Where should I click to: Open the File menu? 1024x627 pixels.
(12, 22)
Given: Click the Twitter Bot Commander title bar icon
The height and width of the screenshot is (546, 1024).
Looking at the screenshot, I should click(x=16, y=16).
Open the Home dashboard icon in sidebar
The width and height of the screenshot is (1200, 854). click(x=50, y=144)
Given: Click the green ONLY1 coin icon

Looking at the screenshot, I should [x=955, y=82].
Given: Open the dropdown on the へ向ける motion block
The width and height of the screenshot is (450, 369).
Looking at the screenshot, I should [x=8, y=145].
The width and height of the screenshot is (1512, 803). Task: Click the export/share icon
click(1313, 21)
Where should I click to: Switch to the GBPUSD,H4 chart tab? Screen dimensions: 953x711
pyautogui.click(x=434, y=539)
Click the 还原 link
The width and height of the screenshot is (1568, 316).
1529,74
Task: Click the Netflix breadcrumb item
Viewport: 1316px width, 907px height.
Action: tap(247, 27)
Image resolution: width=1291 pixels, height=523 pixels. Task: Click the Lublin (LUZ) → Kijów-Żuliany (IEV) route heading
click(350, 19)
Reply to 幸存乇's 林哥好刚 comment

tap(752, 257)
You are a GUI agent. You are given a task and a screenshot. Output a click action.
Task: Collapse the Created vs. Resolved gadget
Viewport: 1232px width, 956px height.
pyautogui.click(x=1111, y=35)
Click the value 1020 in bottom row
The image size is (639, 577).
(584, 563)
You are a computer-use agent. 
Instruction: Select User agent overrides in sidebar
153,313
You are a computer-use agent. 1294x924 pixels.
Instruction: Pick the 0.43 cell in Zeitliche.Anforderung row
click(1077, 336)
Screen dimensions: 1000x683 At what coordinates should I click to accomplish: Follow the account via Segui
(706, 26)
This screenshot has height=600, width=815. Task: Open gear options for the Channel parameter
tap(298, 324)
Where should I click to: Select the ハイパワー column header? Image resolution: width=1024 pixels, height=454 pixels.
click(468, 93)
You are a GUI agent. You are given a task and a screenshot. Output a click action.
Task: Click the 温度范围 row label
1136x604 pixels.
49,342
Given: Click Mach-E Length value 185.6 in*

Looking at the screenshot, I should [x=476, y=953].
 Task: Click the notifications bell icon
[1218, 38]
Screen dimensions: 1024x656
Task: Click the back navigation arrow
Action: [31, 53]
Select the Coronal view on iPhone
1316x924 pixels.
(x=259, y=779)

EXERCISE DETAILS
Gather each line from the records above that contains the string "sidebar", and copy those lines.

THE OUTPUT
Open the Home dashboard icon in sidebar
Instruction: Select User agent overrides in sidebar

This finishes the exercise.